After calculating the simplified point feature histogram for every point in the query point cloud and reference point cloud, the localization module may further compute the fast point feature histogram for every point in the two point clouds. The fast point feature histogram for a point p may be obtained by re-determining its k neighbors and using the simplified point feature histogram values of neighboring points to weight the final histogram as follows:

$\begin{matrix} FPFH (p) = SPF (p) + \frac{1}{k} \sum_{i = 1}^{k} \frac{1}{ω_{k}} \cdot SPF (p_{k}) & (3) \end{matrix}$

Where the weight w_krepresents the distance between the point, p, and a neighboring point, p_k, in a given metric space.

Block 410 of method 400 may include generating a plurality of matches between the first set of features from the query point cloud and the second set of features from the reference point cloud. In some embodiments, generating a plurality of matches between the first and second set of features may include the localization module identifying, for each point in the query point cloud, its closest neighboring point in the feature space of the reference point cloud and creating a pairing between the two points. Moreover, because every point in the query point cloud is ultimately paired to another point in the reference point cloud, it is anticipated that this one-way pairing process may produce a large number of matches.

Block 412 of method 400 may include determining a coarse alignment based on the plurality of matches between the first set of features from the query point cloud and the second set of features from the reference point cloud. In some embodiments, the localization module may generate a coarse alignment based on the plurality of matches using a graduated non-convexity optimization. A graduated non-convexity optimization is a nonlinear optimization that utilizes a robust cost function with a control parameter u. Starting with a high value of u results in a more convex objective function and makes it more likely that the optimization will converge to a solution near a true global minimum. Iteratively reducing the value of u gradually transforms the initial objective function into the “target” objective function with no artificial convexity added. When applied to point cloud registration problems, the graduated non-convexity optimization enables the computation of a rigid registration between two point clouds without the need to provide an initial estimate of alignment or update correspondences between the point clouds. The method for generating a coarse alignment is described in further detail at FIG. 6.

Finally, block 414 of method 400 may include the localization module estimating the correct position-orientation pose of the vehicle by refining the coarse alignment using an ICP algorithm.

FIG. 5 illustrates a flow chart of an example method 500 for deriving a reference point cloud from an HD map, in accordance with aspects of the disclosure. In some embodiments, the various steps of method 500 may be performed by a localization module of the on-board computing device 220 described in FIG. 2.

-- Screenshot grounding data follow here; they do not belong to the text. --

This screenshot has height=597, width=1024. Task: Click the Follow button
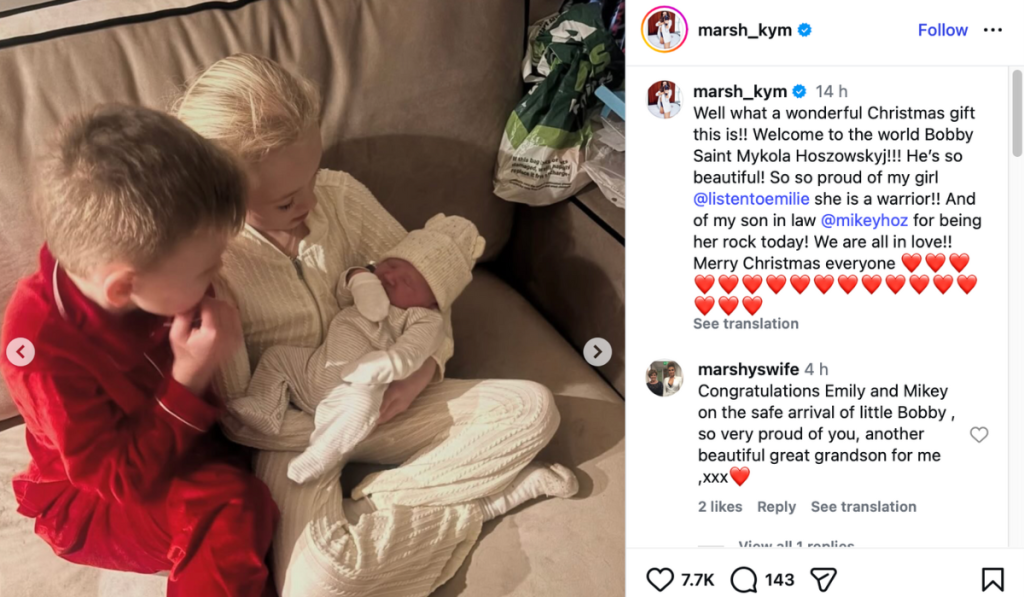942,30
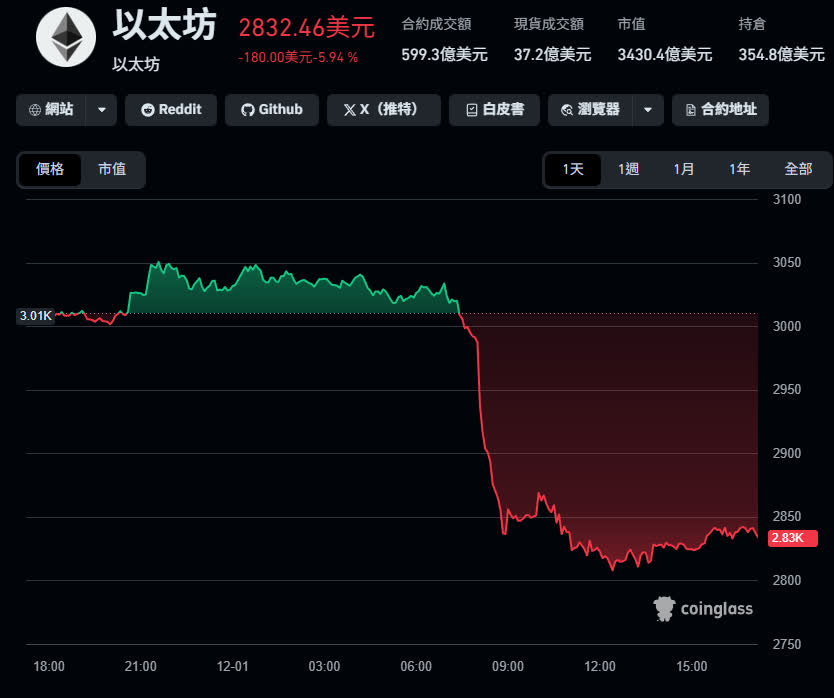Viewport: 834px width, 698px height.
Task: Expand the 網站 dropdown arrow
Action: point(101,110)
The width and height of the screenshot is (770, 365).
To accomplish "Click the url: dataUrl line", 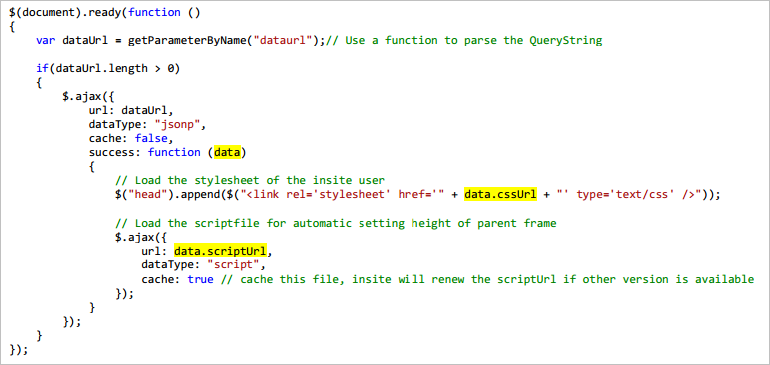I will click(131, 111).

Block 502 of method 500 may include obtaining geolocation data from one or more geolocation sensor devices of the vehicle at the commencement of an activation sequence of the vehicle. In some embodiments, the localization module may receive GPS data from a GPS sensor in the AV upon vehicle ignition. In other embodiments, the localization module may alternatively obtain GPS data from a GPS sensor in the AV whenever the vehicle requires a new position-orientation pose.

Block 504 of method 500 may include identifying, based on the geolocation data, an initial location of the vehicle in the HD map. In some embodiments, the localization module may first access an HD map previously stored in the AV or download one from an HD map server. HD maps often use a standard coordinate system and are geospatially synchronized with the one or more geolocation sensor devices of an AV. After accessing an HD map, the localization module may further determine an initial location of the AV in the HD map using the GPS data obtained in block 502.

Block 506 of method 500 may include selecting a map tile from a plurality of map tiles in the HD map that includes the initial location of the vehicle. As described earlier, HD maps may be partitioned into a plurality of map tiles, wherein each map tile contains a defined geographical area. In some embodiments, the localization module may identify the map tile in the HD map that includes the initial location of the AV.

Finally, block 508 of method 500 may include obtaining the reference point cloud from the selected map tile in the HD map. In some embodiments, the localization module may obtain the reference point cloud from the point cloud map layer of the map tile selected in block 506.

FIG. 6 illustrates a flow chart of an example method for determining a coarse alignment between a query point cloud and a reference point cloud, in accordance with aspects of the disclosure. In some embodiments, the various steps of method 600 may be performed by a localization module of the on-board computing device 220 described in FIG. 2.

Block 602 of method 600 may include generating a plurality of transformation solutions by applying a predetermined number of graduated non-convexity optimizations with uniformly sampled initial vehicle headings to the plurality of matches between the first set of features from the query point cloud and the second set of features from the reference point cloud. In some embodiments, the localization module may first identify a set of vehicle headings (or directions). Identifying a set of vehicle headings is necessary because the highly robust graduated non-convexity optimization may still not converge to the correct transformation solution given that (a) the overwhelming majority of the feature matches in the plurality of matches generated at block 410 are outliers and (b) an initial alignment estimate may be up to 180 degrees off in the vehicle's heading. In at least one embodiment, the localization module may identify eight vehicle headings that are each separated by 45 degree increments. The localization module may further generate a plurality of transformation solutions by performing eight distinct graduated non-convexity optimizations with the identified vehicle headings.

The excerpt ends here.